【あなたを忘れない】区長の責務最後まで 届いた感謝に心軽く 福島県相馬市 #知り続ける
東日本大震災発生時、福島県相馬市で最も多くの津波犠牲者を出した磯部地区。第4行政区長だった農業渡部克雄さん=当時(79)=は、地域住民の安否を確認中に津波に巻き込まれ、帰らぬ人となった。悲しみのどん底にいた妻ミヨ子さん(89)に1年後、市外の男性から手紙が届いた。克雄さんのおかげで避難できたと、感謝がつづられていた。「お父さんは最後まで区長の責任を果たしたんだ」。一緒に逃げてくれればよかったと後悔していたが、心が少しだけ軽くなった。 克雄さんは磯部に生まれ、高校卒業後にコメ農家を継いだ。26歳で結婚し3人の子どもに恵まれると、家族のために仕事に精を出した。人一倍の働き者で、海と山に挟まれた土地を開墾し、農地を4倍に増やした。消防団の分団長や土地改良区理事などを務め、住民の信望は厚かった。1996(平成8)年から行政区長を任された。 あの日、真っ先に見回りに出たのは、使命感に突き動かされたからだったのだろう。津波が押し寄せてくるかもしれないと思いながら、自宅にいたミヨ子さんと長男の妻に「様子を見てくる。俺も後から行くから、お前たちは車に乗って先に学校に逃げろ」と叫んだ。ミヨ子さんは家にあったヘルメットとメガホンを手渡し、「寒いから上着を着な」と送り出した。それが最後の会話になった。

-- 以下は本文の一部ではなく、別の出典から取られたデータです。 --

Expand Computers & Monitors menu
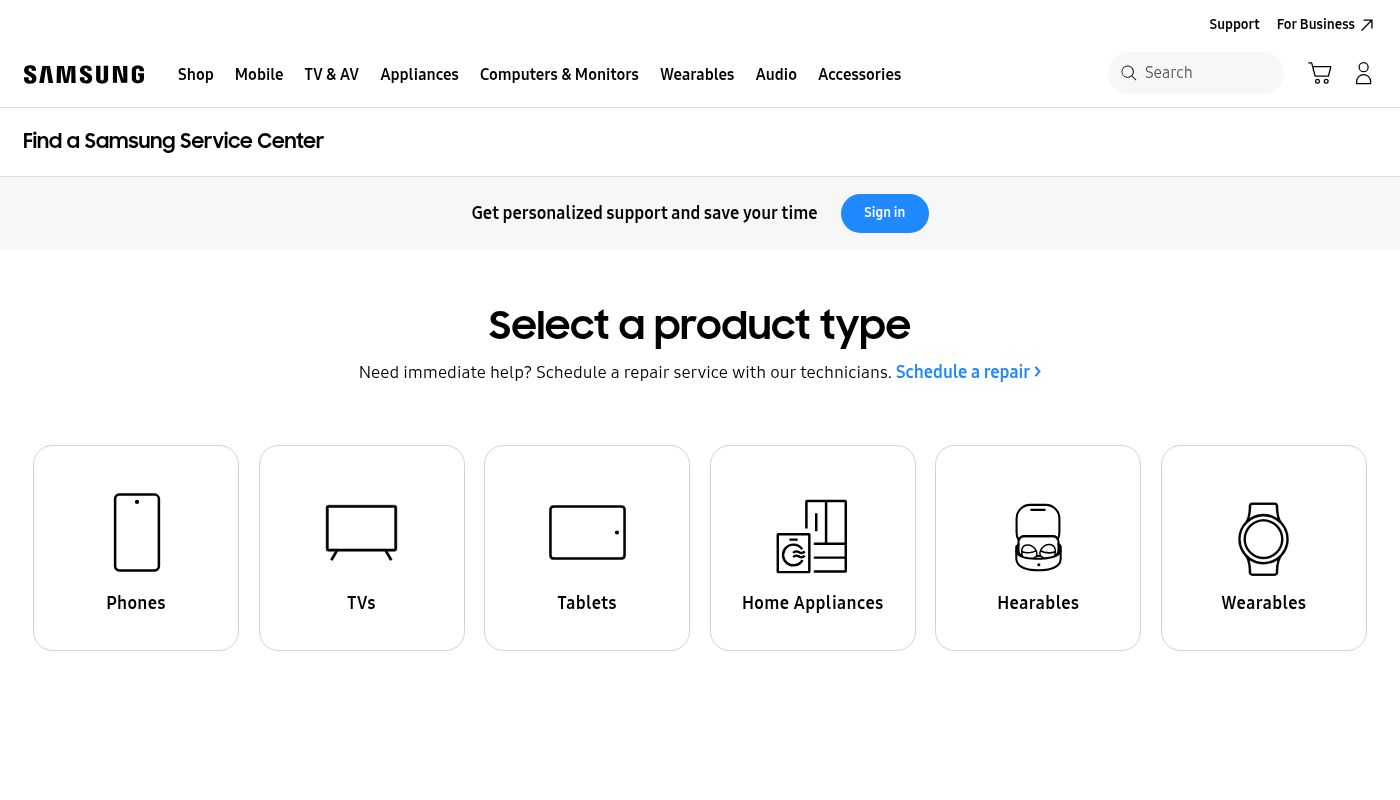The height and width of the screenshot is (800, 1400). coord(559,75)
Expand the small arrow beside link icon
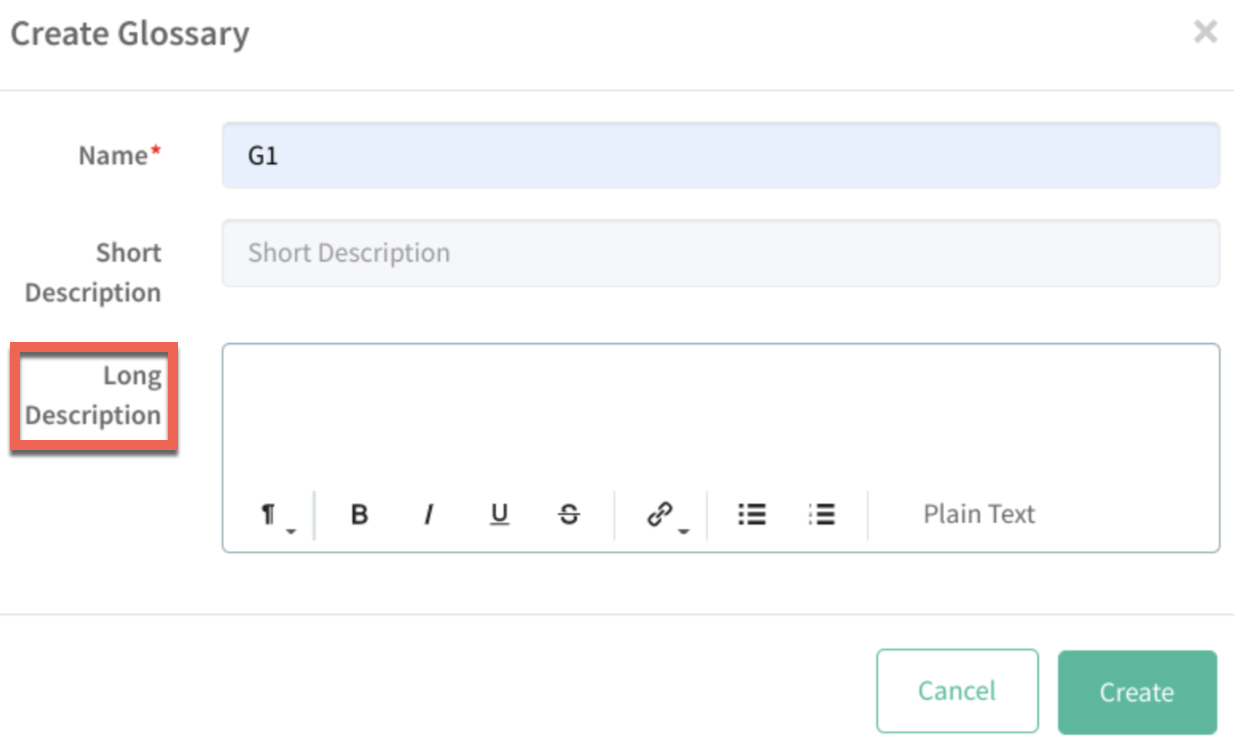The width and height of the screenshot is (1234, 746). [684, 531]
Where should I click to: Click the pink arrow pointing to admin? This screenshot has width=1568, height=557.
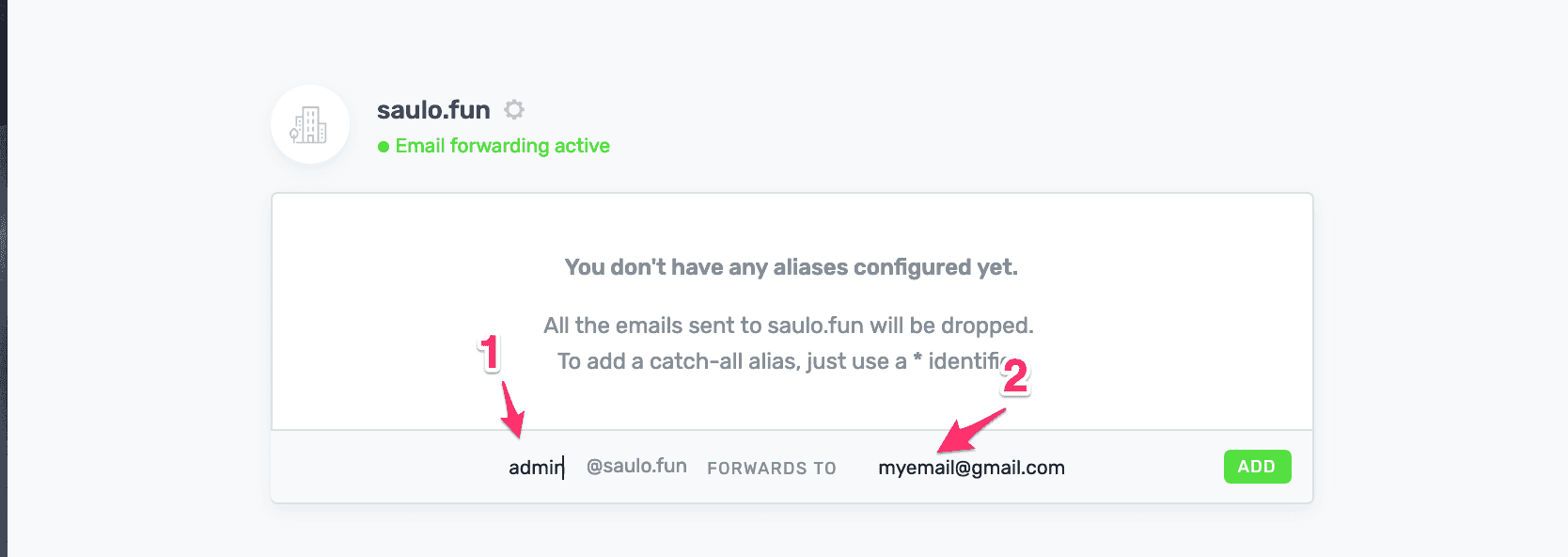point(512,409)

磯部地区だけで251人が命を落とした。震災から10日ほど過ぎ、克雄さんに似た遺体が自宅から500メートル離れた場所で見つかった。「別人であって…」。歯の治療跡を調べてもらうと、本人と判明した。無情な現実に、打ちひしがれた。 穏やかだった日常が脳裏に浮かぶ。子どもたちが金婚祝いにプレゼントしてくれた沖縄旅行―。どこまでも広がる透明な海を2人で眺めたのが今となっては最良の思い出だ。「無理やりにでも一緒に逃げるべきだった」と自分を責め続けた。 1年後にミヨ子さんの元に届いた手紙は、南相馬市の男性からだった。「渡部さんに避難を促されたおかげで助かった」としたためられていた。仕事先の磯部で克雄さんに声をかけられ、難を逃れたという。「お父さんのおかげで助かった命があった」。克雄さんはどんな時も他人のために尽くすのをいとわない、勇気ある人だった。 ミヨ子さんが震災当日に着用していた服のポケットに、一つの黒豆が入っていた。津波で流された自宅の庭で、2人で栽培していた。「お父さんの形見だ」
その一粒を震災後に移り住んだ市内塚部の自宅の庭に植え、大切に育てた。収穫して食べられるまでに増えた。毎年、手塩にかけて栽培している。夫を慈しみながら、煮物にして味わう。どんなごちそうよりも、おいしい。 今年もきっと立派に実るはずだ。前向きに生きる希望を、克雄さんが紡いでくれている。